Krebsforscher vermuten, dass die Inhaltsstoffe von Kaffee in den Leberstoffwechsel eingreifen und dort schützende Wirkung entfalten können. "Nach derzeitiger epidemiologischer Datenlage spricht ganz klar nichts gegen einen hohen Kaffeekonsum. Wir gehen derzeit eher von positiven Effekten aus."

Zu heiß kann gefährlich sein

Entwarnung gibt es zwar für den Kaffee und seine Inhaltsstoffe an sich - aber dem schließt sich eine Warnung an: Sehr heiße Getränke - egal ob Kaffee, Tee oder Wasser - erhöhen wahrscheinlich die Gefahr für Speiseröhrenkrebs - allein aufgrund ihrer Temperatur. Dies gelte vermutlich für Getränke, die über 65 Grad Celsius heiß sind, sagte der IARC-Chefepidemiologe Dana Loomis auf einer Pressekonferenz.

"Heiße Getränke können zu Verletzungen und Schädigungen der Speiseröhre führen und damit auch das Risiko von Krebs erhöhen", sagt Gunter Kuhnle, Associate Professor, Food and Nutritional Sciences, University of Reading. "Insbesondere Mate wird oft sehr heiß und kontinuierlich getrunken. Dies könnte das Krebsrisiko beeinflussen." Es lohnt sich also, seinen Tee ein paar Minuten länger abkühlen zu lassen.

Mate-Tees: besonders beliebt in ArgentinienBild: cc-by-sa/Oskari Kettunen

Im Jahr 1991 hatte die IARC Mate-Getränke als "wahrscheinlich krebserregend" eingestuft, wegen "begrenzter Hinweise für Kanzerogenität beim Menschen und "ausreichender Hinweise" bei Tierversuchen. Mate-Produkte, die als Kaltgetränke auch in Deutschland beliebt sind, werden aus dem in Südamerika verbreiteten Matestrauch gewonnen.

Die erneute Auswertung zeigt: Dass sich Speiseröhrenkrebs in Teilen Südamerikas häuft, geht wohl nicht auf Mate an sich zurück, sondern darauf, dass das Getränk dort meist extrem heiß konsumiert wird.

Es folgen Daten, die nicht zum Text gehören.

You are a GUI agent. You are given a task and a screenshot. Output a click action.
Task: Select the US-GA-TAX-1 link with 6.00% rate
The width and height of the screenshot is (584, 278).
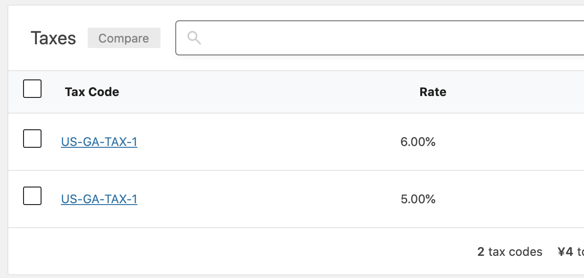point(99,142)
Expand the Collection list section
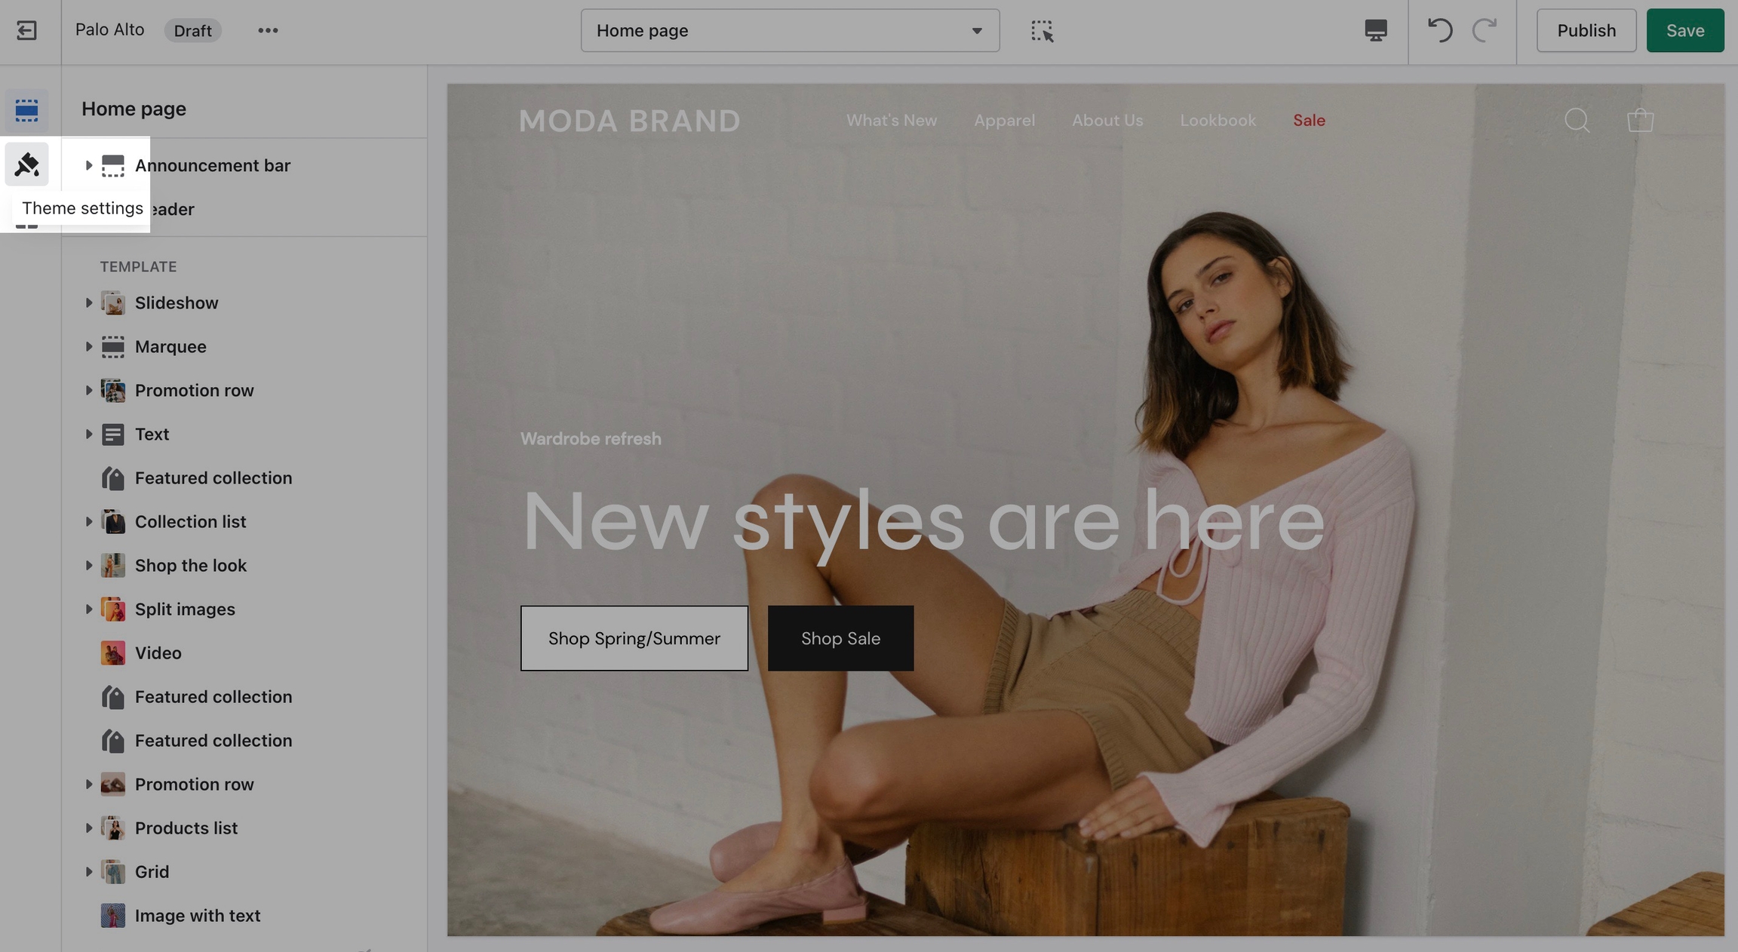The width and height of the screenshot is (1738, 952). click(88, 521)
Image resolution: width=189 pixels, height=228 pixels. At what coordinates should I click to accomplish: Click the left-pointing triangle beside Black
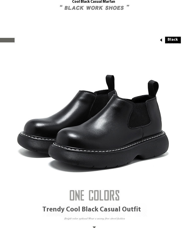click(x=161, y=40)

Auch in anderen Weltregionen, in denen Menschen Tee sehr heiß trinken, etwa in Zentral- und Ostasien sowie Ostafrika, entwickeln auffällig viele Menschen Tumore der Speiseröhre.

Die Rolle der IARC

Die Internationale Krebsforschungsagentur führt keine eigenen Experimente zur Krebsgefahr von Substanzen durch. Sie begutachtet lediglich die vorhandene Fachliteratur zu Experimenten, die andere Forscher weltweit durchgeführt haben und zieht daraus ihre Schlussfolgerungen. Anschließend stuft sie die Substanzen in Kategorien ein. Diese geben an, wie sicher die Datenlage in Bezug auf die Krebsgefährlichkeit der Substanz ist.

Im Oktober 2015 hatte die IARC Würstchen, Speck und andere Fleischprodukte als sicher krebserregend eingestuft. Damit landeten diese Lebensmittel zusammen mit dem Rauchen in Kategorie 1. "Das bedeutet jedoch nicht, dass der Konsum von Fleischwaren ebenso gefährlich ist wie das Rauchen, sondern nur, dass die Datenlage in beiden Fällen zuverlässig und eindeutig ist", betont Gunther Kuhnle.

Letztes Jahr stufte die IARC Wurst als krebserregend einBild: Colourbox

Die Kategorie sagt nichts über die Gefährlichkeit der Substanz aus, also wie stark krebserregend sie ist. Das wird oft missinterpretiert. Rauchen ist viel gefährlicher als Fleisch - und mit Sicherheit auch gefährlicher als heiße Tees.